(Collected data)
Content starts

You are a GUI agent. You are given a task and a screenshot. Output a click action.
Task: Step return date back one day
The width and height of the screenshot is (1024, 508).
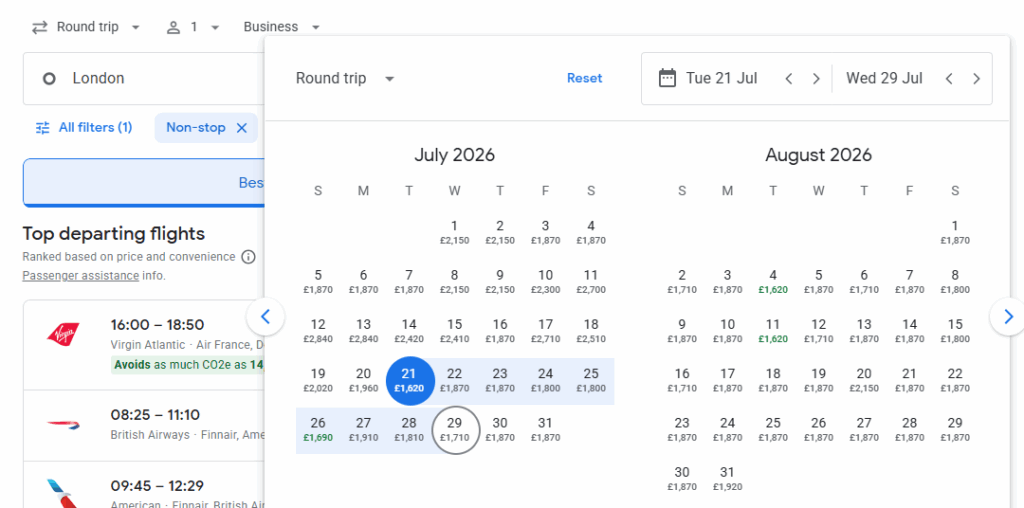(x=949, y=78)
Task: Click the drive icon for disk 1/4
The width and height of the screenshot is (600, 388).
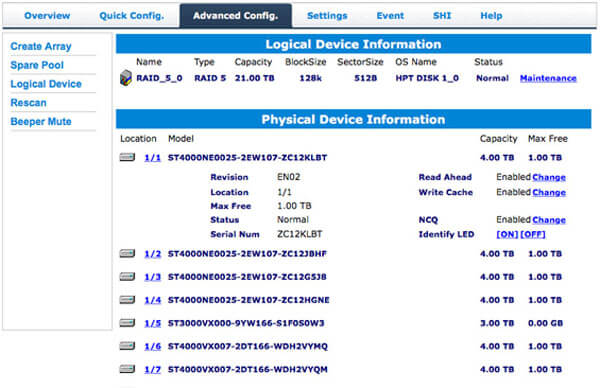Action: pyautogui.click(x=127, y=300)
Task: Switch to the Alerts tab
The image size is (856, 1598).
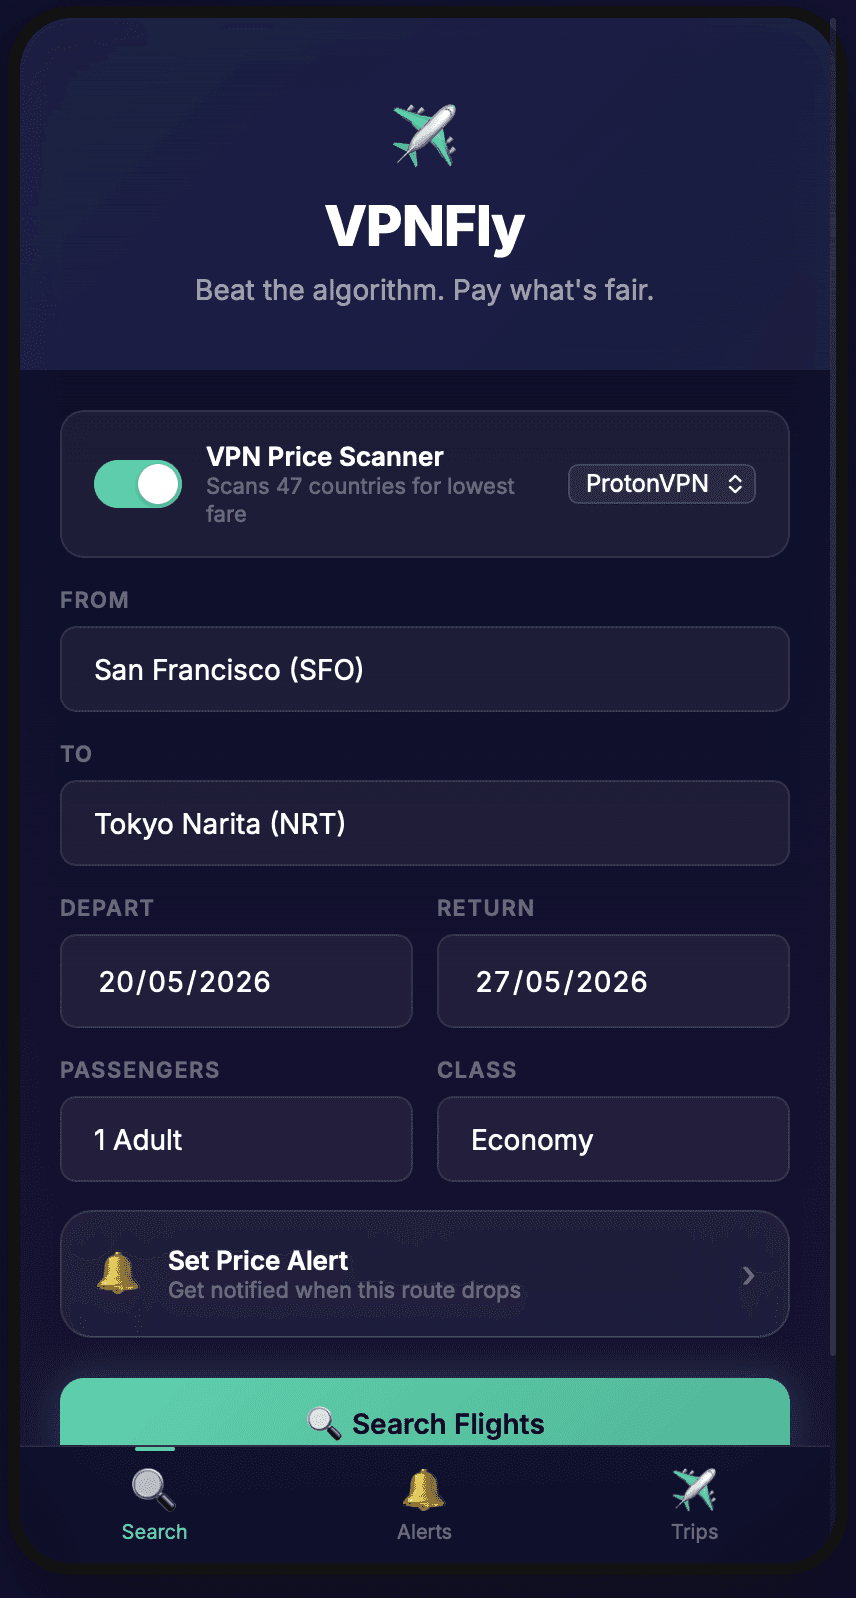Action: (424, 1505)
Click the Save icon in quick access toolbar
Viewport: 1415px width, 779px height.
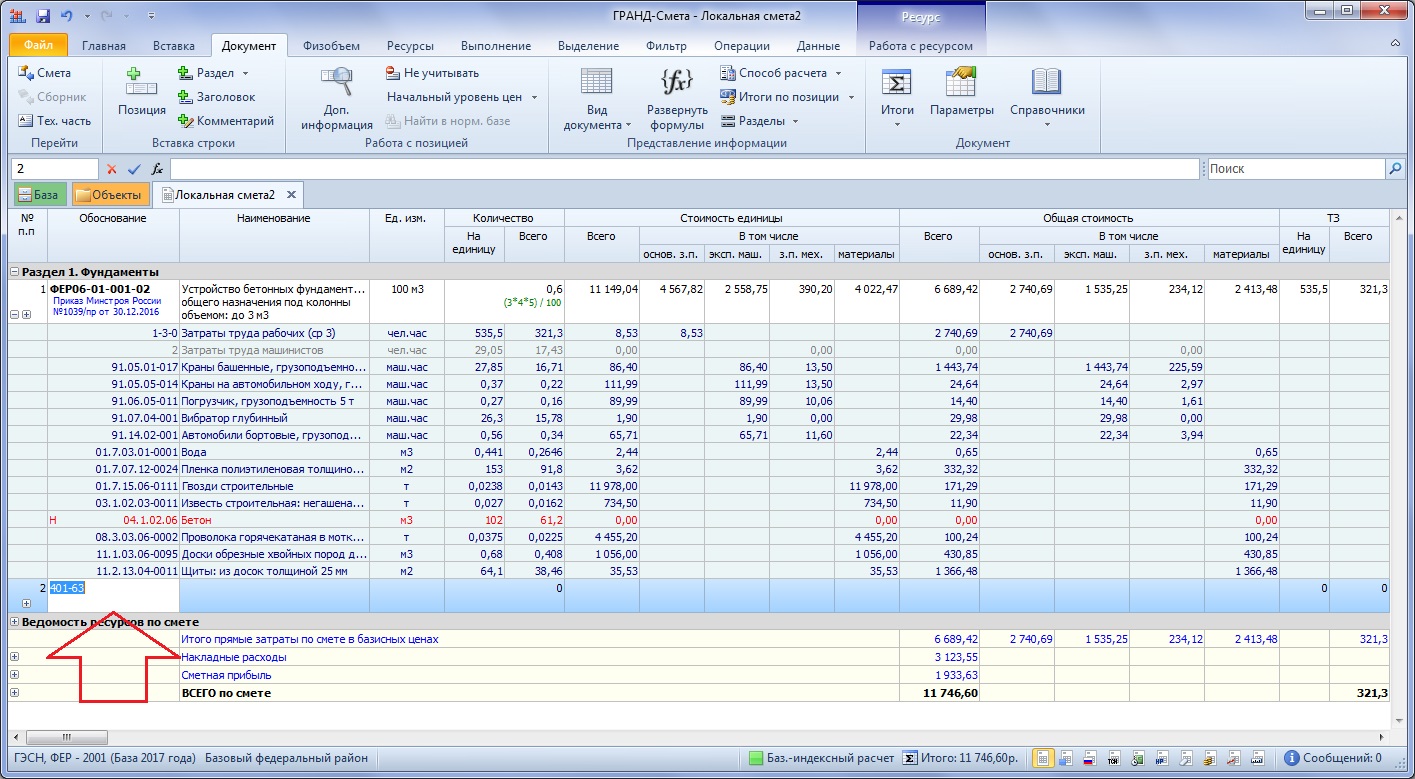pyautogui.click(x=43, y=16)
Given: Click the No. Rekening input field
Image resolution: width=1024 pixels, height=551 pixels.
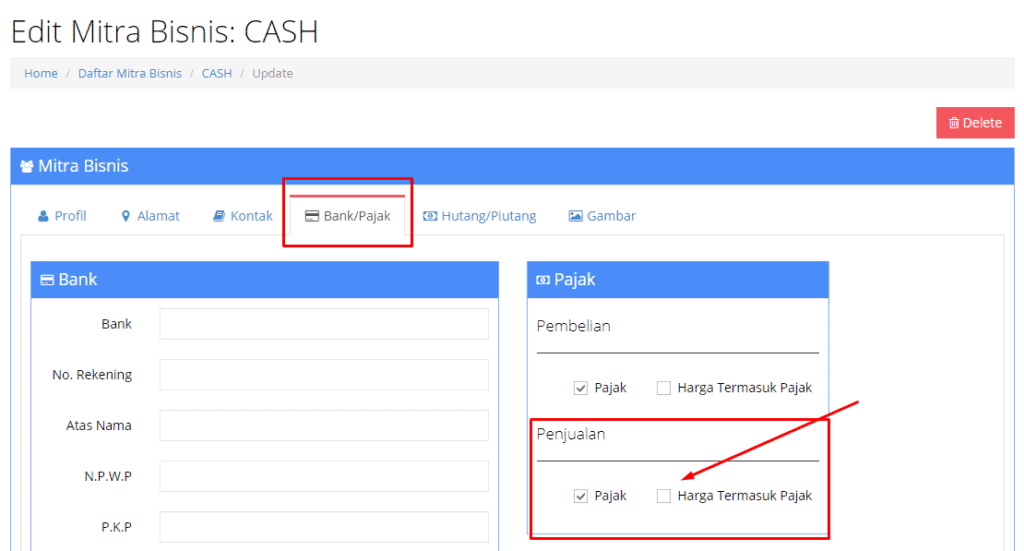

Content ends

**TASK PROMPT**
The string "icon" may appear on lines of the data above; give the number of those lines and nothing more.

**EXPECTED ANSWER**
2